EXCERPTED RECORDS:
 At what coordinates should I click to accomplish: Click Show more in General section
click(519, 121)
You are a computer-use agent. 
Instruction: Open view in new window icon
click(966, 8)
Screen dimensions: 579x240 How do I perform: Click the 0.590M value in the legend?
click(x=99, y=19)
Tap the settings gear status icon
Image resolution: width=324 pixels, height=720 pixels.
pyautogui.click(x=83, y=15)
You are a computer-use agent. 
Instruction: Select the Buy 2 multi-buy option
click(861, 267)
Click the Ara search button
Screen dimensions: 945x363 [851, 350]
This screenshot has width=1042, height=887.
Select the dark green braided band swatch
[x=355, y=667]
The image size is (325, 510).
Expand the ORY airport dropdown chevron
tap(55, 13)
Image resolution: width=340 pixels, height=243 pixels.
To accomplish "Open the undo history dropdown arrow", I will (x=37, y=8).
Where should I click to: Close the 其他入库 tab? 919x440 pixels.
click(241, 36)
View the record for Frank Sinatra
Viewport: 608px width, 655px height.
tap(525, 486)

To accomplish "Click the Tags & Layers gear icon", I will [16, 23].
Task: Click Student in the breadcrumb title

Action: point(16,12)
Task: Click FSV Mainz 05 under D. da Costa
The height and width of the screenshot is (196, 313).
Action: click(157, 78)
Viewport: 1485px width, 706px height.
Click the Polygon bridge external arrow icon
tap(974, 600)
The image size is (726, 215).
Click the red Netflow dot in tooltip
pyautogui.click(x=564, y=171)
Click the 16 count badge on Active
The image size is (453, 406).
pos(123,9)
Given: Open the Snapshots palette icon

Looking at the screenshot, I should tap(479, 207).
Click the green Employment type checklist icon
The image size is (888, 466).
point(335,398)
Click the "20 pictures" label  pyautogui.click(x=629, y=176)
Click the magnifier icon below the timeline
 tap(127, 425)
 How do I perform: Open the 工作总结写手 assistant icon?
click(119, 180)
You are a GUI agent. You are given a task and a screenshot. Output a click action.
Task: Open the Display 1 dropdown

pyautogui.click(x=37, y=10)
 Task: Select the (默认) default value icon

YOUR ASSIGNMENT: Wherever the string "will" appears in the entries, copy that line.

REPLY:
To accomplish "Open the undo history dropdown arrow", I will (x=37, y=8).
To accomplish "Click the Tags & Layers gear icon", I will [16, 23].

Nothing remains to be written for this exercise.